# Stored data entries
..........
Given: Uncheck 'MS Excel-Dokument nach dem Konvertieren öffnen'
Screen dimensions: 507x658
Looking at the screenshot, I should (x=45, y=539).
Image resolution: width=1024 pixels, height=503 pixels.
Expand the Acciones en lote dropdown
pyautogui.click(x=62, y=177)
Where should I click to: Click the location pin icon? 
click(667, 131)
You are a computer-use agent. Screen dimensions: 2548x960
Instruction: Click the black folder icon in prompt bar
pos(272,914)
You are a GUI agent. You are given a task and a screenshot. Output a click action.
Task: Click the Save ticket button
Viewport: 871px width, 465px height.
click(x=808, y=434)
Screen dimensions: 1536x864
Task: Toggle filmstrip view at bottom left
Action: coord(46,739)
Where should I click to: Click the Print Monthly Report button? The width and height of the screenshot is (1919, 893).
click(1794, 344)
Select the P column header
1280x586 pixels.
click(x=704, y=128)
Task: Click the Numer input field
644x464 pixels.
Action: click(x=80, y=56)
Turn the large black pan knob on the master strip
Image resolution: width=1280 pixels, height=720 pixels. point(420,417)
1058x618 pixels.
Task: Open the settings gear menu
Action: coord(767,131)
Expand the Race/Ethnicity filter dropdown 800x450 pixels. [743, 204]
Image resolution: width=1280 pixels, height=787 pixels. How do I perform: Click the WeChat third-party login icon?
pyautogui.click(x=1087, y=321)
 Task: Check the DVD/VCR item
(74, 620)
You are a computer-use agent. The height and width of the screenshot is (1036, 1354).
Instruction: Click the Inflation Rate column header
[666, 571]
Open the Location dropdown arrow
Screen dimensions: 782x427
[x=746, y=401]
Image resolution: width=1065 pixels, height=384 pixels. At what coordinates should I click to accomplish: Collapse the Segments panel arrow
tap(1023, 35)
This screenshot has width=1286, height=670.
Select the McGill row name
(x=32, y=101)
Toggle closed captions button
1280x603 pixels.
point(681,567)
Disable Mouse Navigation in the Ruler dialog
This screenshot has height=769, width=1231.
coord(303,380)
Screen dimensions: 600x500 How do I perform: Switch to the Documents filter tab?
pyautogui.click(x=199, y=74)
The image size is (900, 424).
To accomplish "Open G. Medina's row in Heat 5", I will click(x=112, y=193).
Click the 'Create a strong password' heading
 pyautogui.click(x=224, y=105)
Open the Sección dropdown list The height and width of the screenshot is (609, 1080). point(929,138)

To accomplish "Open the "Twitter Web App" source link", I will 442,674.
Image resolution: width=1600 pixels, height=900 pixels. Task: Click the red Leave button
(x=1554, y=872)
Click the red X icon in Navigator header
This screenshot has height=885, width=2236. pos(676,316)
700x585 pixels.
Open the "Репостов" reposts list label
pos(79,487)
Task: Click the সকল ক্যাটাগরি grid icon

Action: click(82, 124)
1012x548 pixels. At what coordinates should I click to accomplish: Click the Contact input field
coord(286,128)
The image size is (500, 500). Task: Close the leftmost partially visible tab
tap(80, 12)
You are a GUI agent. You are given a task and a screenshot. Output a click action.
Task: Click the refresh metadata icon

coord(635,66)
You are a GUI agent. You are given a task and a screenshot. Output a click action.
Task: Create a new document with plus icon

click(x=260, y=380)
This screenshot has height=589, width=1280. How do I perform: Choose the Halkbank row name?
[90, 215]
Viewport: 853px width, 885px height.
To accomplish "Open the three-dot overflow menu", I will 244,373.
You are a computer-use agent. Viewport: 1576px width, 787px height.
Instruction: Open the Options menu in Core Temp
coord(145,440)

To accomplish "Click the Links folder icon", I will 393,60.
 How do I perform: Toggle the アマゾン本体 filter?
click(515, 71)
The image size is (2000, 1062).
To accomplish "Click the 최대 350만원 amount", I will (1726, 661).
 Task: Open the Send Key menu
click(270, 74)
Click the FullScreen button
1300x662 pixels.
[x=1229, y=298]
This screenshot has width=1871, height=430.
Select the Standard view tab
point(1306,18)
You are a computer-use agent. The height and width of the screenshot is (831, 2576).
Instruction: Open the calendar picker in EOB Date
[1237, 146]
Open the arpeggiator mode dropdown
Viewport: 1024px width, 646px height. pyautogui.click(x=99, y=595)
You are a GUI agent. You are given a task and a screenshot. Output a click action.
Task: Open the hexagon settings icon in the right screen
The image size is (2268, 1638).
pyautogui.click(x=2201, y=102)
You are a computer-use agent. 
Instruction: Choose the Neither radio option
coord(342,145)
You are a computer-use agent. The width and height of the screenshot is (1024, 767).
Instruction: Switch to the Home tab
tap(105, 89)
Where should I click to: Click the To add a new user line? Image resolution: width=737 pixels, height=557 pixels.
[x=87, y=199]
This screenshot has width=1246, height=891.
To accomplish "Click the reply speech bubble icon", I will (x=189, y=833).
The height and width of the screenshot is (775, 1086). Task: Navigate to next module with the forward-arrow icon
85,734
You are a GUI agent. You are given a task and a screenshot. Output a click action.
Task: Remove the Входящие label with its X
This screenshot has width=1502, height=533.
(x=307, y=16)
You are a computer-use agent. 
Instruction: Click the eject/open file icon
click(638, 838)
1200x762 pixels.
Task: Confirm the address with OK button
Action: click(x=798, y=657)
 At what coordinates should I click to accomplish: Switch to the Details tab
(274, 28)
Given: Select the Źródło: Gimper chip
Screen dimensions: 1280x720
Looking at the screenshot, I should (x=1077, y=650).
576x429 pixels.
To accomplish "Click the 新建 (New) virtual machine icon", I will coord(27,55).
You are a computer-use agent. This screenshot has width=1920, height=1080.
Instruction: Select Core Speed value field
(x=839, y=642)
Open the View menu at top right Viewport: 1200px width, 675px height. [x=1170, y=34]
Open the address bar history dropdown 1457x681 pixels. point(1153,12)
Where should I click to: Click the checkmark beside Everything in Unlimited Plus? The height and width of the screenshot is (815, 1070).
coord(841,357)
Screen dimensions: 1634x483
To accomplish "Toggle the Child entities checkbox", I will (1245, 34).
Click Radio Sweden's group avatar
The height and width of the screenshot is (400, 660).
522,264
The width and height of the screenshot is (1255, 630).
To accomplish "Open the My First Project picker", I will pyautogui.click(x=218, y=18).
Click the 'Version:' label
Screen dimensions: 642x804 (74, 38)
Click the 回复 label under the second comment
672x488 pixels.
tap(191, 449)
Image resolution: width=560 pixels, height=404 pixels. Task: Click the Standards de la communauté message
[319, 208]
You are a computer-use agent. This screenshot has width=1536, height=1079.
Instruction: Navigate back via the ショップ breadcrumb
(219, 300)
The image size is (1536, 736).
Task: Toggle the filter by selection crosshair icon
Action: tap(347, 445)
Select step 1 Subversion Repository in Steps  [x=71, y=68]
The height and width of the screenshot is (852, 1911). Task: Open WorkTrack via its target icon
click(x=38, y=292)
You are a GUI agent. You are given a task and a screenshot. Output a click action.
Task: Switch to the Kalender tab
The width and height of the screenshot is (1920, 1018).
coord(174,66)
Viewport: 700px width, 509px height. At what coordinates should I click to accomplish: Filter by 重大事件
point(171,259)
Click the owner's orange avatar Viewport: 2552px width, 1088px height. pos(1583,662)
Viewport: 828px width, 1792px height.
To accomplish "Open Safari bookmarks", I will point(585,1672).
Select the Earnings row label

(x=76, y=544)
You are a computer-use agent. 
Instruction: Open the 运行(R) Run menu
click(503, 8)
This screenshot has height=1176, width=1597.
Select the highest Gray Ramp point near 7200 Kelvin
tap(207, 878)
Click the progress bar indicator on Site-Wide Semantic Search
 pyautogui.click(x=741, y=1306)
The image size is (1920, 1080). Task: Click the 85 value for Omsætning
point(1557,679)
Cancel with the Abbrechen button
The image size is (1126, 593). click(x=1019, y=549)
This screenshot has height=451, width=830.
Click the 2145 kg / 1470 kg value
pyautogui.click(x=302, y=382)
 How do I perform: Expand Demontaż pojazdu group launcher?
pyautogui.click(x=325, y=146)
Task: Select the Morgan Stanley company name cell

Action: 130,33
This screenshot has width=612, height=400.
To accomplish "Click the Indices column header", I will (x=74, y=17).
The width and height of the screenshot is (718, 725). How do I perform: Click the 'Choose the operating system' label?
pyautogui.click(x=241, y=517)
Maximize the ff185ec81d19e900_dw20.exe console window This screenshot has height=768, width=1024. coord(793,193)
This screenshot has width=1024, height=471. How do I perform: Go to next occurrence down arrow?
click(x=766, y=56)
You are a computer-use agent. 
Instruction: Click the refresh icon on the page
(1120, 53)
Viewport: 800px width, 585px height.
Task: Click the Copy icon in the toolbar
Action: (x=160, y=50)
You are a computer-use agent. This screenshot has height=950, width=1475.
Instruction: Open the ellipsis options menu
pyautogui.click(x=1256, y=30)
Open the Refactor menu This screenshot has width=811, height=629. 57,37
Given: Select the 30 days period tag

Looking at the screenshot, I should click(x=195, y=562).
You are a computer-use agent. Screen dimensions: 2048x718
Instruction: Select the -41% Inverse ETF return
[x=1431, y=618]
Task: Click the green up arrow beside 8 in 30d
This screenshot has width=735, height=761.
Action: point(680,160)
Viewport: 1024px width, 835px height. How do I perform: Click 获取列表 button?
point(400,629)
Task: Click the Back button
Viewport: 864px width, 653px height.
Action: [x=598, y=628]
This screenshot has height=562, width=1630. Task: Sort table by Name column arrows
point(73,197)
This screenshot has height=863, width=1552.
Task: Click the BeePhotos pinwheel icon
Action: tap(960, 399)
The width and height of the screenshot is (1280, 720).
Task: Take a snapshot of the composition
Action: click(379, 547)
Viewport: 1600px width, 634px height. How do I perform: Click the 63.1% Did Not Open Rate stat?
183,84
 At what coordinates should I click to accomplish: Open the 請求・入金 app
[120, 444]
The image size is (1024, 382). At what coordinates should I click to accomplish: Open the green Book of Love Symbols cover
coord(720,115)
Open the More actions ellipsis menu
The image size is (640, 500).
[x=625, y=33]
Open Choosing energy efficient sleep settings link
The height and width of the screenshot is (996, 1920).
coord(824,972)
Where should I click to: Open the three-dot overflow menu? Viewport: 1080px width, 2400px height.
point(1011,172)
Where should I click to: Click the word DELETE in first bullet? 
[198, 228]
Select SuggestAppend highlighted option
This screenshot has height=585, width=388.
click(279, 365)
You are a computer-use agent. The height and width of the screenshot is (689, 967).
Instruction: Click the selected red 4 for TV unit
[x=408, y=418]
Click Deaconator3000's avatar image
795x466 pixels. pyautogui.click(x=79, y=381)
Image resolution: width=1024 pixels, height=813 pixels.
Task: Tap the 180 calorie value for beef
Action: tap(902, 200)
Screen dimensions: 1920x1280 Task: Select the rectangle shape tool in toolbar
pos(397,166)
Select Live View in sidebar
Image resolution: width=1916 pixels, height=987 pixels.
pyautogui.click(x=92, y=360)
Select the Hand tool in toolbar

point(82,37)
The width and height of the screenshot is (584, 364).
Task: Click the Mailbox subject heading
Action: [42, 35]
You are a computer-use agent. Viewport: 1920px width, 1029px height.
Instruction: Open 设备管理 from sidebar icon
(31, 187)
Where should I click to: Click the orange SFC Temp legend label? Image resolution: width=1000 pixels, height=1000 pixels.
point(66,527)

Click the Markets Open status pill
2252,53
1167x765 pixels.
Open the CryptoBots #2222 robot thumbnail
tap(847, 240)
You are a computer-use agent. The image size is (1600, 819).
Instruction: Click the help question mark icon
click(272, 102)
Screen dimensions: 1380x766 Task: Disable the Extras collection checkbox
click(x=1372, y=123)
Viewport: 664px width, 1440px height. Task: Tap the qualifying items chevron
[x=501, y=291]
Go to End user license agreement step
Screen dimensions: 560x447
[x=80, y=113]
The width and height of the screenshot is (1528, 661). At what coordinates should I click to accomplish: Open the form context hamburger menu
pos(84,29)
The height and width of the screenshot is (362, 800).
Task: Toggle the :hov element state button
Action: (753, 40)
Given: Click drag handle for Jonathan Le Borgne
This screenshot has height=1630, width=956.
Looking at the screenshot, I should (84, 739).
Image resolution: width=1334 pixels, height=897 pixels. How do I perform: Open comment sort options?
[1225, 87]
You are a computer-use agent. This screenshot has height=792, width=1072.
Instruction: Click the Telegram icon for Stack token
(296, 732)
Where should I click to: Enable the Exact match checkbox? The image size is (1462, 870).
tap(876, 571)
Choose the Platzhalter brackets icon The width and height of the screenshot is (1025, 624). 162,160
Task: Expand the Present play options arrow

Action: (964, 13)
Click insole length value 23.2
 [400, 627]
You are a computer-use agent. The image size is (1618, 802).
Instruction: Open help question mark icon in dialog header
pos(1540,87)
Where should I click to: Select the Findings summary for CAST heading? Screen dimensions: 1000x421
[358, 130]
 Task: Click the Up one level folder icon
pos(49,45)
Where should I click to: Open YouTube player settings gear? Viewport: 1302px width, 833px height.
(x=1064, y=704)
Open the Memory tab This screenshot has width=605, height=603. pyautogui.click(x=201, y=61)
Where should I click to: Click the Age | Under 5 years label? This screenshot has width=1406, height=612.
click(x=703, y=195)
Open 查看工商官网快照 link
..........
# Problem to solve
Check each line above for the string "right" and show the ones that have it.

# Exercise solution
Task: Open the hexagon settings icon in the right screen
Open the View menu at top right Viewport: 1200px width, 675px height. [x=1170, y=34]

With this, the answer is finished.